その恋、記憶にございませんっ!

 実際に唯に訊いていたら、唯はもう爆睡しているところだったので、
『どっちもこっちもないですっ。
 眠いんですっ!』
と叱られていたことだろうが。

 だが、ずっと運転してきて疲れているはずなのに、ひとり眠れない蘇芳は頭を抱え、苦悩する。

 教えてくれ、唯。

 どっちが正解だ?

 いつかの宮本と本田の顔が頭に浮かんだ。

『何故帰ってきたんですか。
 不正解です』

 唯。
 あのときの宮本たちのように、手を出さないのは、不正解ですと。

 不正解ですと言ってくれっ、と思い、のたうっていると、唯が寝返りをうち、こちらを向いた。

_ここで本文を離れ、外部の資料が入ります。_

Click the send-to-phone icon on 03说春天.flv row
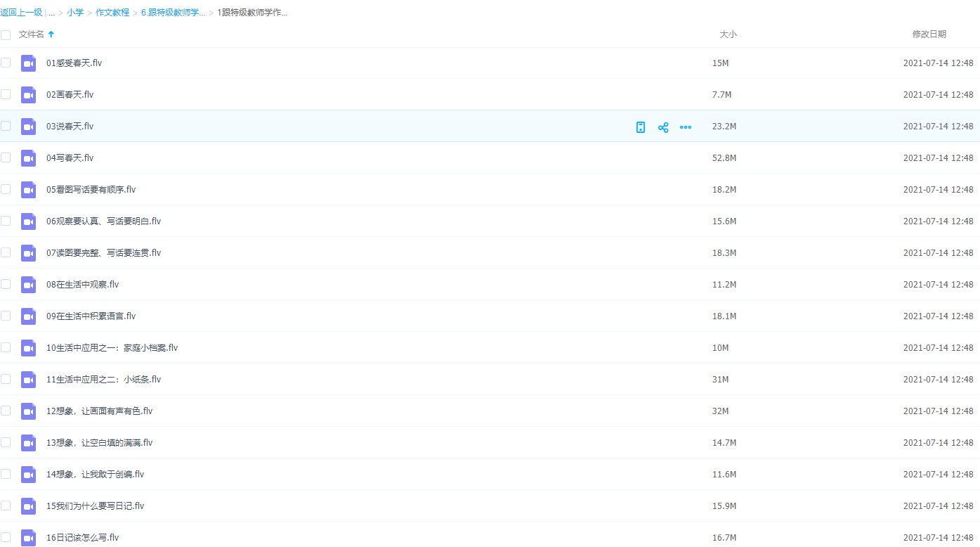 [640, 127]
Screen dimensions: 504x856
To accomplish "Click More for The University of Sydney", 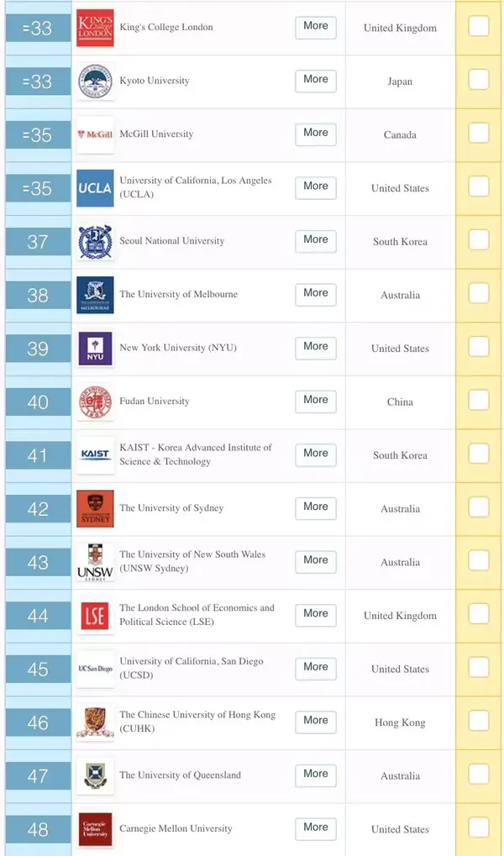I will coord(315,508).
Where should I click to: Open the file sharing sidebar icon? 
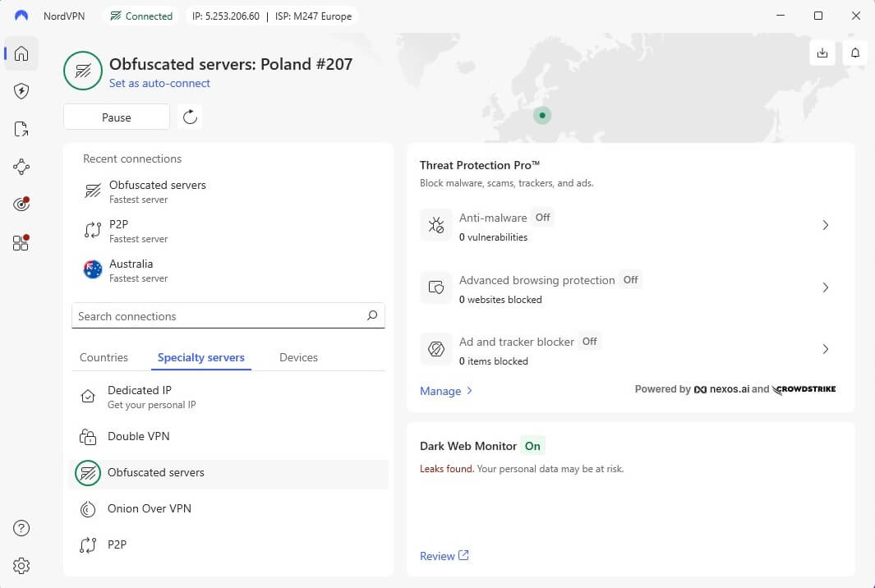click(x=21, y=129)
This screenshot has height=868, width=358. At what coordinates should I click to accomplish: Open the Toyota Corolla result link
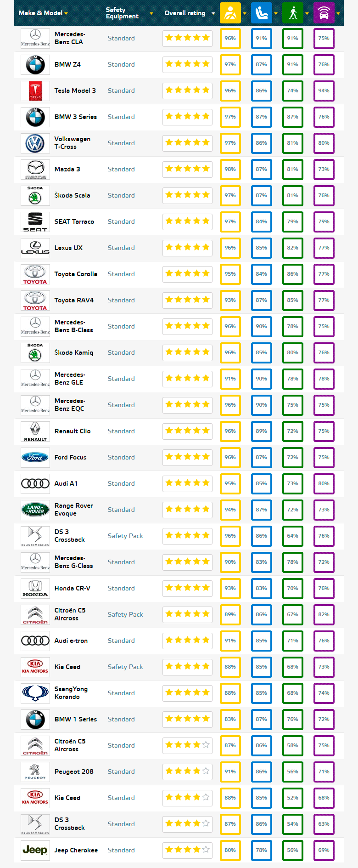pos(76,274)
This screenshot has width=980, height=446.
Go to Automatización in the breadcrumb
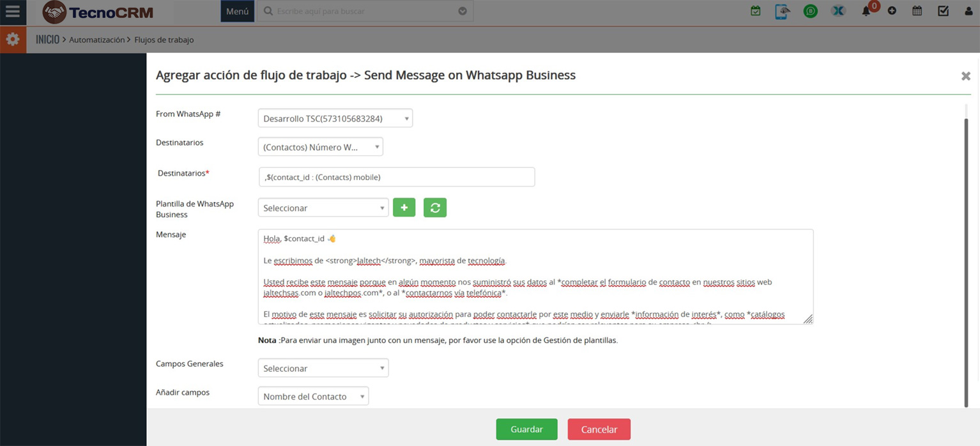click(x=96, y=40)
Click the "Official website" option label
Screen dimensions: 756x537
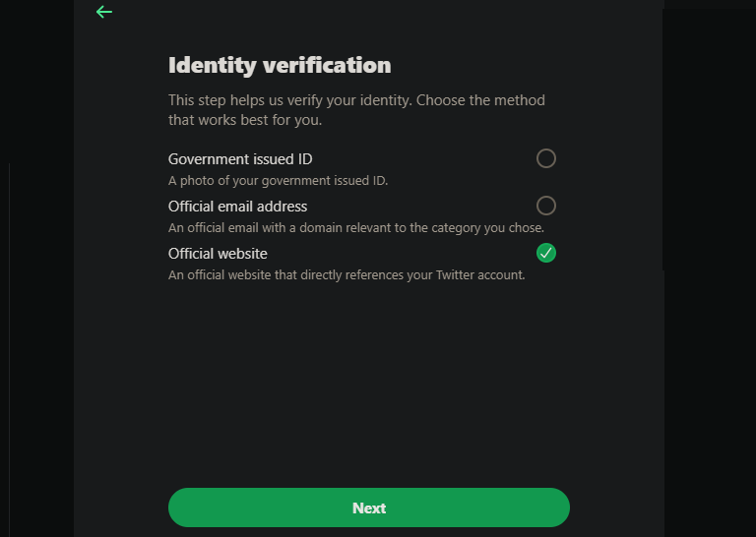[218, 254]
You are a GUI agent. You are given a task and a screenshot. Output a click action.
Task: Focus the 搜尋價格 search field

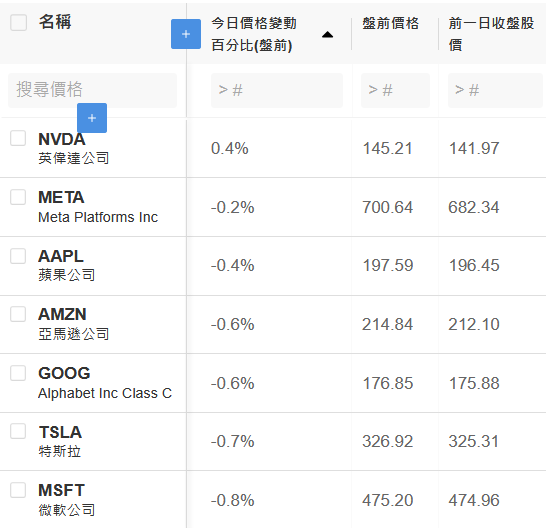[x=92, y=90]
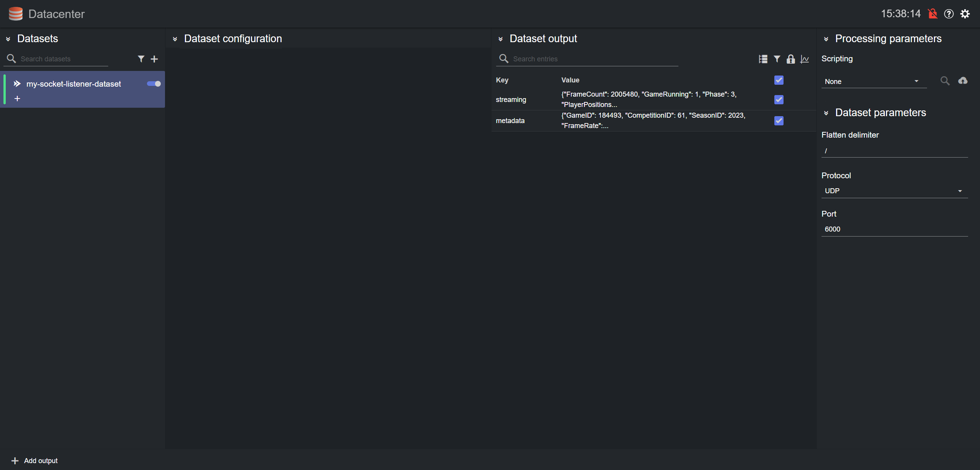
Task: Open the chart graph icon
Action: coord(805,59)
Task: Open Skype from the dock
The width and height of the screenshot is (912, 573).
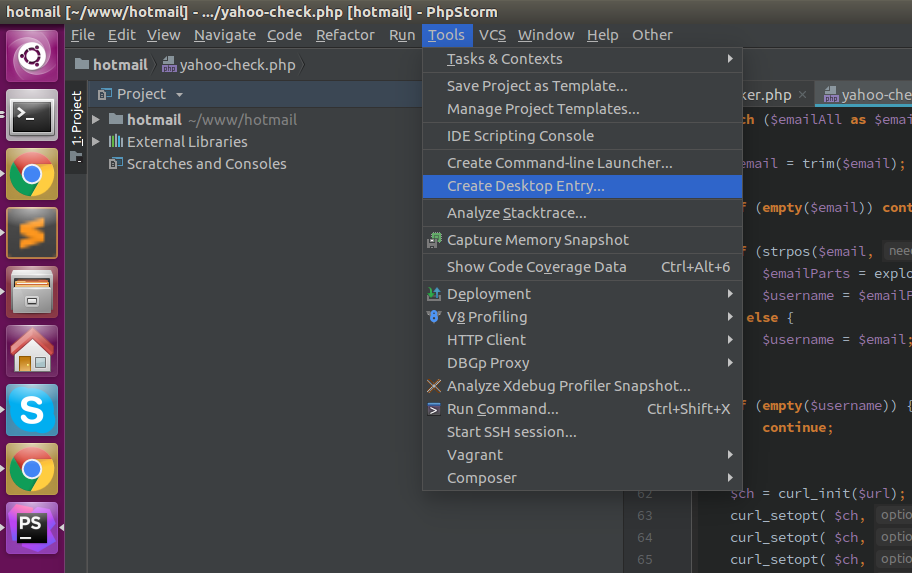Action: coord(32,410)
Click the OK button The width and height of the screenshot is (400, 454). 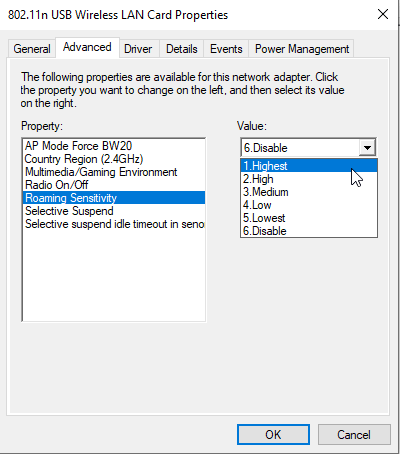click(x=273, y=435)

 唯の白い小さな顔は、実に気持ちよさそうに微笑んでいる。

 ああ、可愛い。

 一緒に此処まで来たんだし。

 ……いや、騙し打ちで、引きずってきたんだが。

 途中で飛び降りたりしなかったし、いいよな? 唯、とそうっと近づく。

 ベッドに入ろうかなーとシーツの上に手を置いた瞬間、その手をいきなり誰かがつかんできた。

 ひっ、と固まる。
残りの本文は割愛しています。